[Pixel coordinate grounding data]
________________________________________

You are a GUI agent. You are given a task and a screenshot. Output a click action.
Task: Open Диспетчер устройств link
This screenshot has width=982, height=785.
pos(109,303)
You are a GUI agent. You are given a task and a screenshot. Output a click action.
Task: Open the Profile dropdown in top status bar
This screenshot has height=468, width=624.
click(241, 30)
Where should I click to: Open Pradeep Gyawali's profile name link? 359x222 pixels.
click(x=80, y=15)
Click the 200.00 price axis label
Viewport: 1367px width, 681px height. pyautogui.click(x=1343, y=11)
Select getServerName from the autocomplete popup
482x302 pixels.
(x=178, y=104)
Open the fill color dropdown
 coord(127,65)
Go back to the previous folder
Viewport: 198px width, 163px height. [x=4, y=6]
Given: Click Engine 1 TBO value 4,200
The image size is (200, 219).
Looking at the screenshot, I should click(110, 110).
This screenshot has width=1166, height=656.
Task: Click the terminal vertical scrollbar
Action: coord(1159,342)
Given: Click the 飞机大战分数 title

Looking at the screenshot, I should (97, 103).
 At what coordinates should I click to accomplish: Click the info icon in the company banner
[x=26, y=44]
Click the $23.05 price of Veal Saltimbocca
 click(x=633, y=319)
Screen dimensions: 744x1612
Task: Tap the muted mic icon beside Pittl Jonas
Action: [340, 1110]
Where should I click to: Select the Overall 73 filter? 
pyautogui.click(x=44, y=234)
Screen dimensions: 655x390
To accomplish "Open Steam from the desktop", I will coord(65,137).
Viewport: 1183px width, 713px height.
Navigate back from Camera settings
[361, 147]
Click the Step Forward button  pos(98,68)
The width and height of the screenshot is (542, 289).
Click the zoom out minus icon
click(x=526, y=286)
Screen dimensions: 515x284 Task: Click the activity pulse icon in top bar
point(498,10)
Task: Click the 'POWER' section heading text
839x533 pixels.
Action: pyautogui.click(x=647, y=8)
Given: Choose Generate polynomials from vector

________________________________________

(What you will do) Once you find the line containing "Task: Click the 'POWER' section heading text", copy it and every line after it through the end of the records, exactly and nothing else.

(Task answer)
Task: Click the 'POWER' section heading text
839x533 pixels.
Action: pyautogui.click(x=647, y=8)
Given: Choose Generate polynomials from vector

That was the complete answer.